> _Your task_
Within these entries, which lines include the string "Viewport"? Copy each one.

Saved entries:
□ □ □ □

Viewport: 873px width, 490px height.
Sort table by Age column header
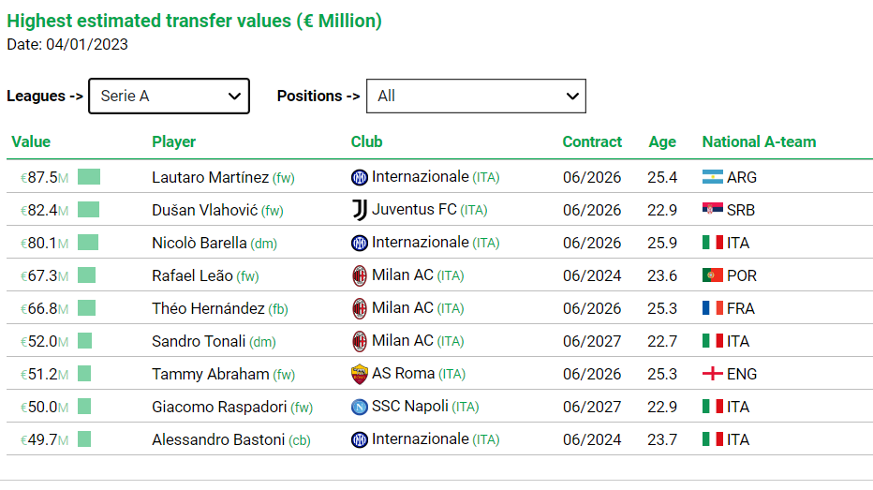pos(662,142)
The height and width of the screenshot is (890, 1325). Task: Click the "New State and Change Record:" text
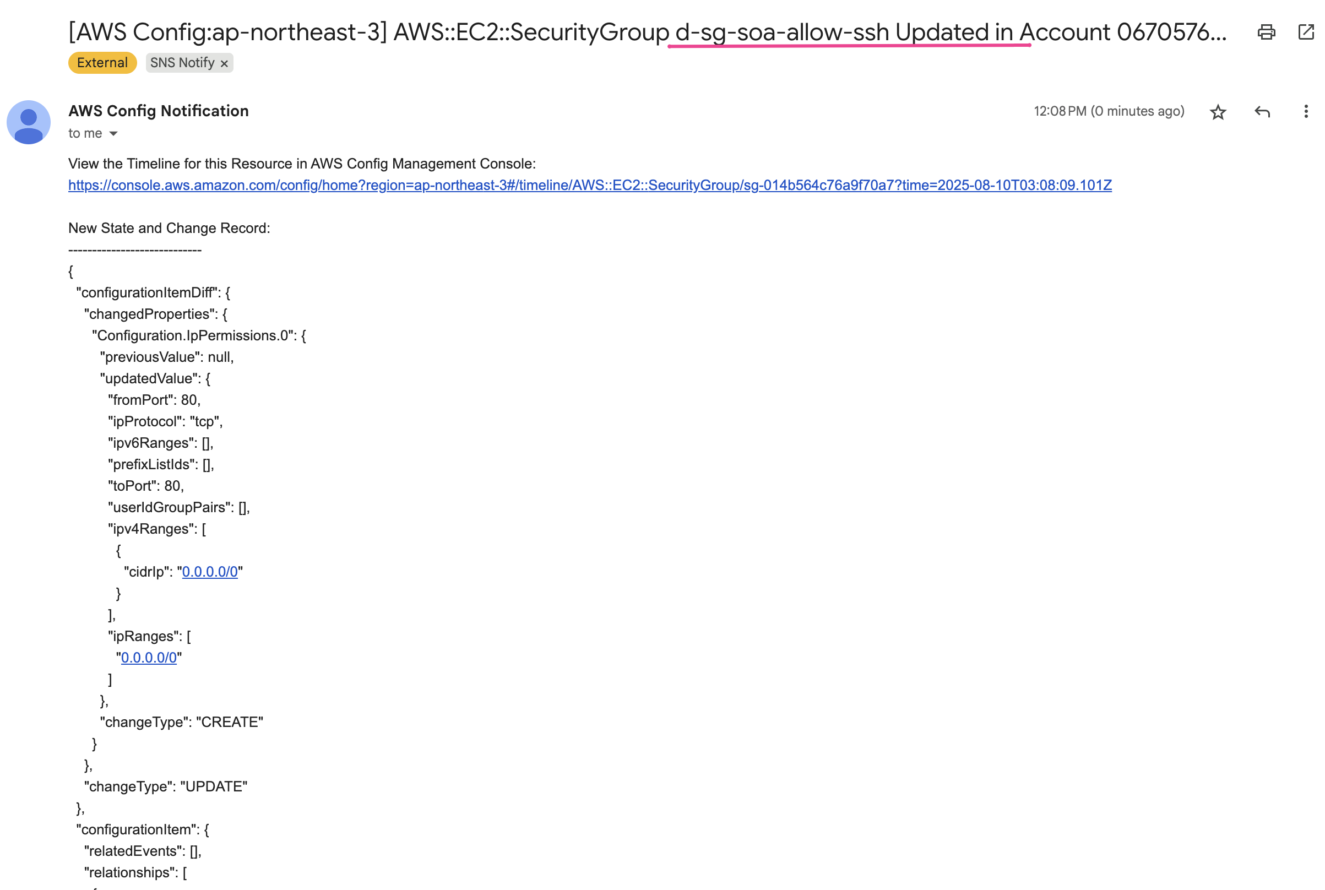(x=169, y=228)
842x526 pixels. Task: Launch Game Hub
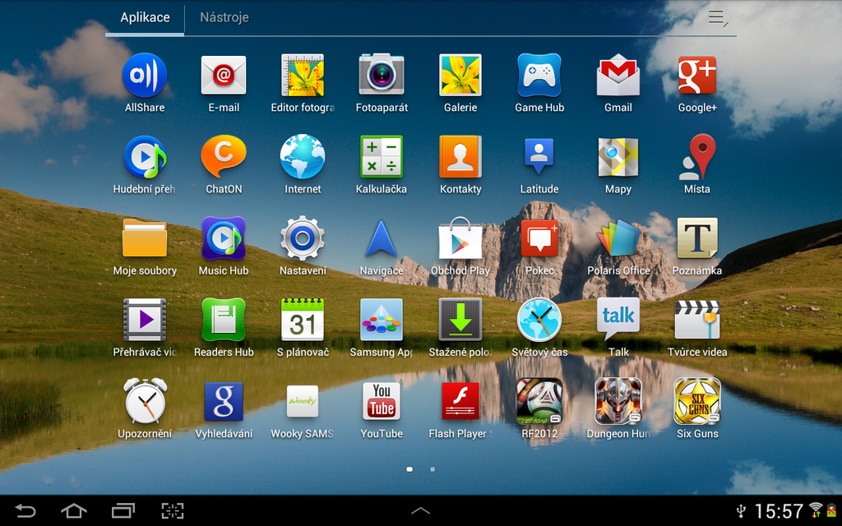pyautogui.click(x=539, y=75)
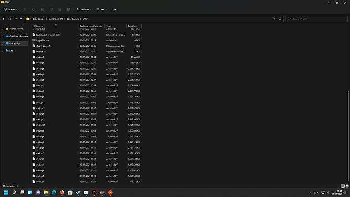Click the Copy icon in toolbar
The height and width of the screenshot is (197, 350).
tap(33, 9)
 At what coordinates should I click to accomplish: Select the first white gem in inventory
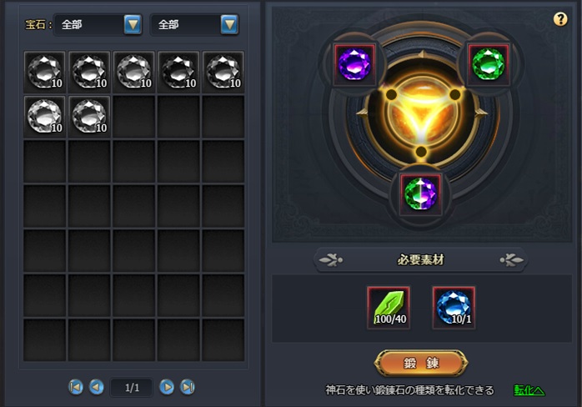[44, 72]
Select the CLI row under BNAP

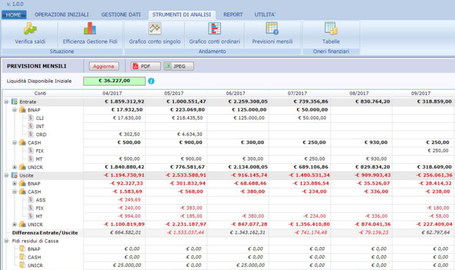(40, 118)
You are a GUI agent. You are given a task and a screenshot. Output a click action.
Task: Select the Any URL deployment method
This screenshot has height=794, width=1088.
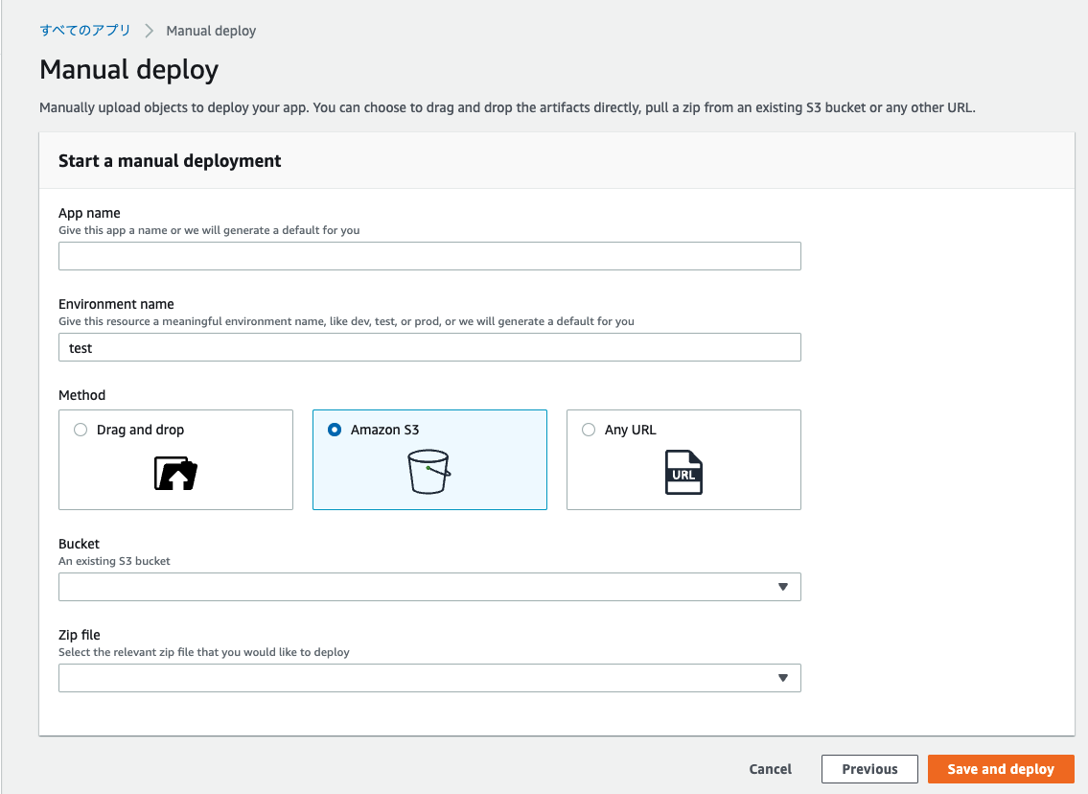(588, 430)
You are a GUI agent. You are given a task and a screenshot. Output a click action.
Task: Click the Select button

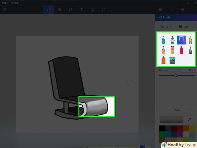click(166, 27)
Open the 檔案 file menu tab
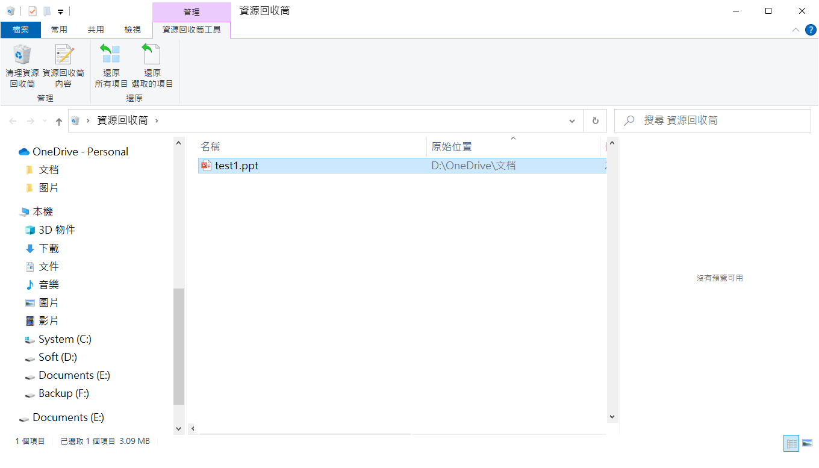 click(x=20, y=30)
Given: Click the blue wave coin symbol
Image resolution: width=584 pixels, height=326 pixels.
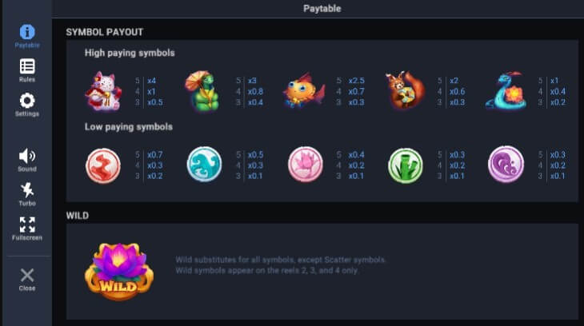Looking at the screenshot, I should [x=204, y=165].
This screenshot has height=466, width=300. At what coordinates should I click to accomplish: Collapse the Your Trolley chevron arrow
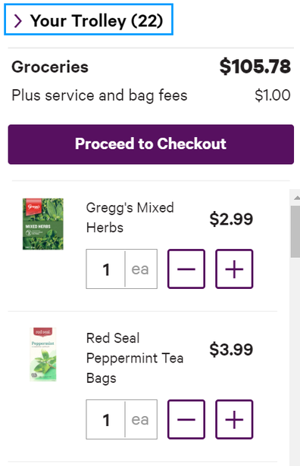tap(18, 21)
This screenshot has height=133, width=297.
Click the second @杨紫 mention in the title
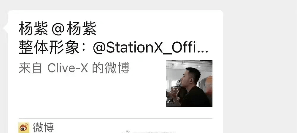[74, 29]
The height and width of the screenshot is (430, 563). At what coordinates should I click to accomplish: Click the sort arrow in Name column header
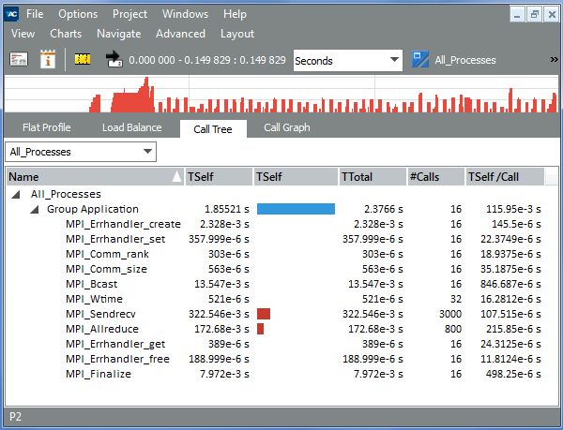click(177, 176)
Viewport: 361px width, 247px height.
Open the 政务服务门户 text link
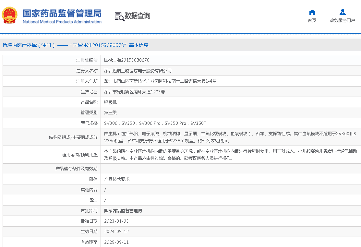[x=342, y=20]
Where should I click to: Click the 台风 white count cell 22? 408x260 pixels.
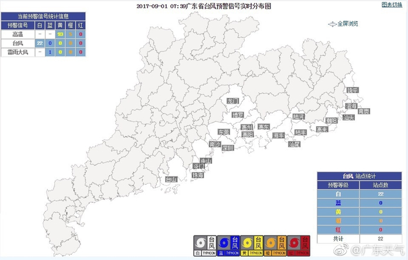click(40, 43)
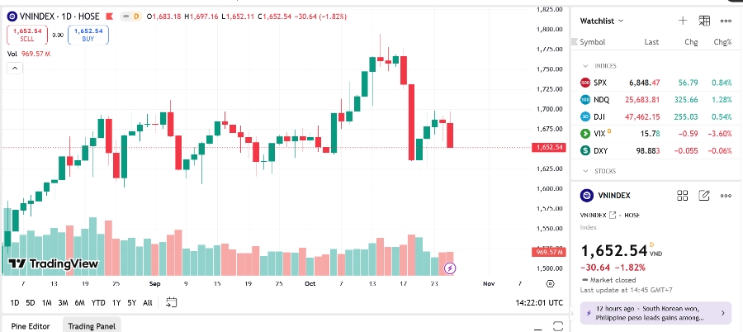Click the red flag beside HOSE

[x=109, y=17]
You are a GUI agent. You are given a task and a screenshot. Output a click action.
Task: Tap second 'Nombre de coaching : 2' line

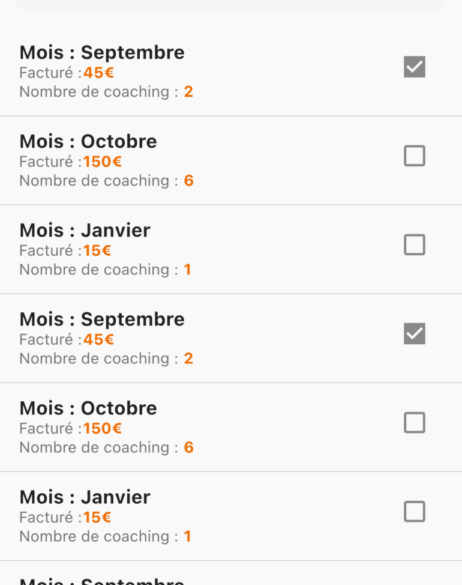tap(106, 359)
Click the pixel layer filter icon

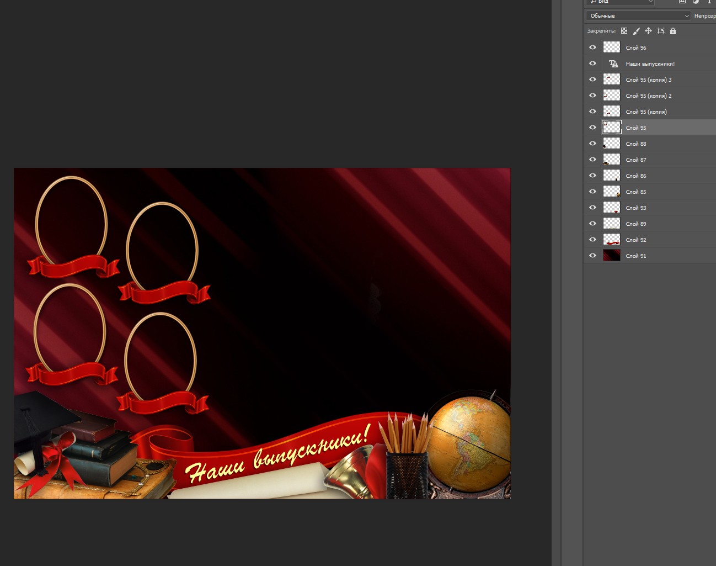pyautogui.click(x=682, y=2)
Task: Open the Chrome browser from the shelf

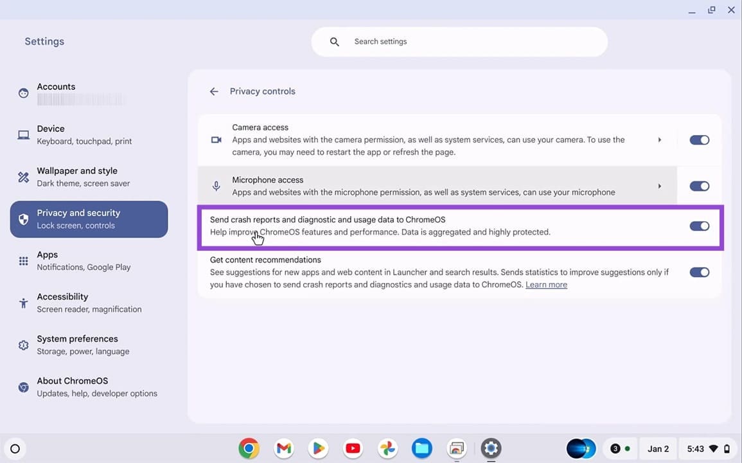Action: tap(249, 448)
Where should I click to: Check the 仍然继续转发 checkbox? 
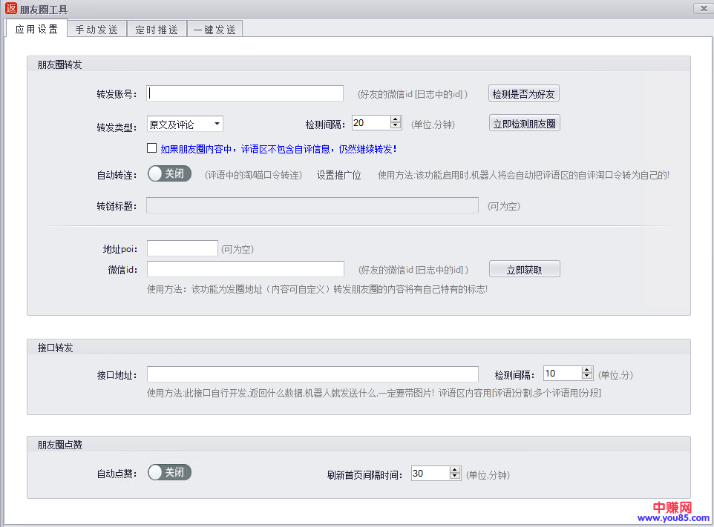tap(152, 148)
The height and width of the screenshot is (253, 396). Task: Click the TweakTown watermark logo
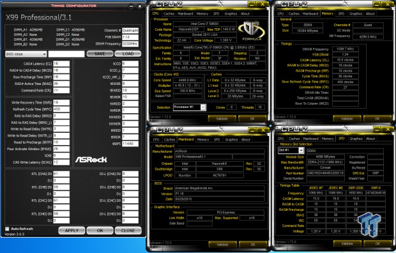coord(369,224)
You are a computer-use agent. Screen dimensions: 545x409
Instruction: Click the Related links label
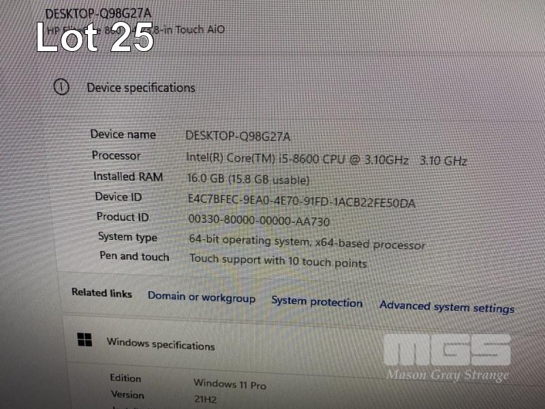click(x=102, y=293)
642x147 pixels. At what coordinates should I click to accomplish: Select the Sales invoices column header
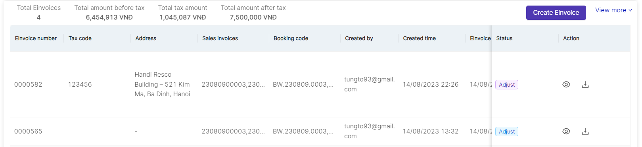(x=220, y=39)
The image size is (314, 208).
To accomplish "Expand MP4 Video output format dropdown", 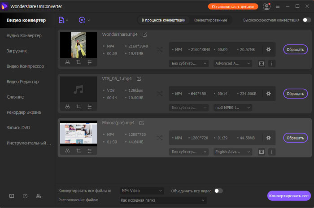I will [x=142, y=191].
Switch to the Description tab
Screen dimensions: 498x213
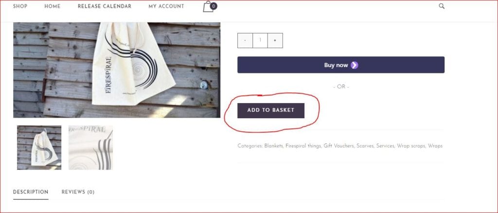(x=31, y=192)
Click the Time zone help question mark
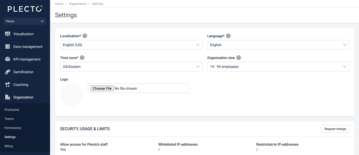 pos(82,58)
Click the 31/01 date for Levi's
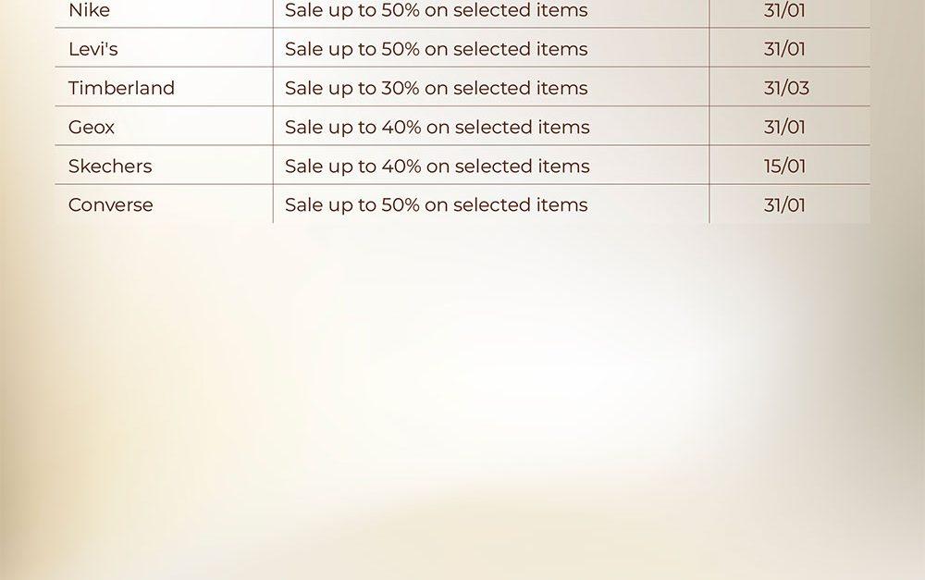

□ □ □ □

> _Answer area_
Viewport: 873px width, 490px height.
Viewport: 361px width, 247px height.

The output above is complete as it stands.